I suppose the bigger engine might have been an option, but different MGW's? Were Atuocruise known for using diffenet chassis specs for the same model of MH?

I must admit I am a bit puzzled.

Tco


----------



## ingram (May 12, 2005)

I think that Autocruise CH were renowned for making each motorhome as individually different as they could  This was good and bad.   

The 2006 Starblazer, for example, was offered in four different specifications with the addition that any of those could have a 'cabover' bed pod; so that is *eight* possible variations on just that one model and they didn't all have the same heating system; hot water system; washroom system.................................... of course magazines do sometimes contain errors ......

Harvey


----------



## Guest (May 28, 2009)

Thanks for that Harvey. I just thought it strange that they would use different chassis for the same model.

Tco


----------



## ingram (May 12, 2005)

I have a brochure for 2005/2006 Pioneer: I think yours may be a bit earlier than that but it lists the engine as '2.2HDI' and the Max mass as 3,400kg.

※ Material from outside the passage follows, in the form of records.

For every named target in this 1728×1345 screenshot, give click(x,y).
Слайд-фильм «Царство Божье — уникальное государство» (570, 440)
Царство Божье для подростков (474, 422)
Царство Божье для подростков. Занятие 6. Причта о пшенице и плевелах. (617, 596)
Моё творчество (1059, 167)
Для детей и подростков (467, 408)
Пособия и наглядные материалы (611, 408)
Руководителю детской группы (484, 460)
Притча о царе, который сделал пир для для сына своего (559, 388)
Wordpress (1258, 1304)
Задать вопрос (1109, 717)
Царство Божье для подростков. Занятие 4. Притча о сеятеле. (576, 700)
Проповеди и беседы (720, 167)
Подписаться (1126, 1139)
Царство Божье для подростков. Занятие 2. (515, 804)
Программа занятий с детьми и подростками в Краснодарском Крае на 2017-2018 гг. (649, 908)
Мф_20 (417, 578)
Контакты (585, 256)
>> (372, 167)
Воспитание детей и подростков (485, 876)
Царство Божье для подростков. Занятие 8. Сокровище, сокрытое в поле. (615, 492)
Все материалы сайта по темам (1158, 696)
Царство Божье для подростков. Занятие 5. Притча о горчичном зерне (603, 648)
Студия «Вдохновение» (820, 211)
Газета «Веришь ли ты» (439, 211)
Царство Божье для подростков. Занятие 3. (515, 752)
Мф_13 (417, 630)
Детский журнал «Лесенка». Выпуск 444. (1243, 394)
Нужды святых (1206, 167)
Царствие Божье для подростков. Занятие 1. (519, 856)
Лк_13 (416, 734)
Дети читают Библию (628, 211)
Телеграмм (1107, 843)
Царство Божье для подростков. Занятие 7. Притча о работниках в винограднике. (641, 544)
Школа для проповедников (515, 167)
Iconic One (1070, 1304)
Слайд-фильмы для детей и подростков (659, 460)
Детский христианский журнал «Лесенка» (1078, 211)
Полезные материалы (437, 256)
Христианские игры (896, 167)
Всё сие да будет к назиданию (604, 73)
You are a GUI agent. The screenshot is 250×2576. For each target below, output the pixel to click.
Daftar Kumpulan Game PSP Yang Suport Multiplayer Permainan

Also, I forgot that in addition to the *eight* models of Starblazer they also duplicated them *all* as Pioneers: so that'd be sixteen then: no wonder they got into a little bit of trouble! ........ shame

Harvey


----------



## Guest (May 29, 2009)

Thanks again Harvey. I guess the Pioneer and "Star" ranges had different levels of trim. I have not seen another one like ours out and about, maybe they didn't build that many.

Tco


----------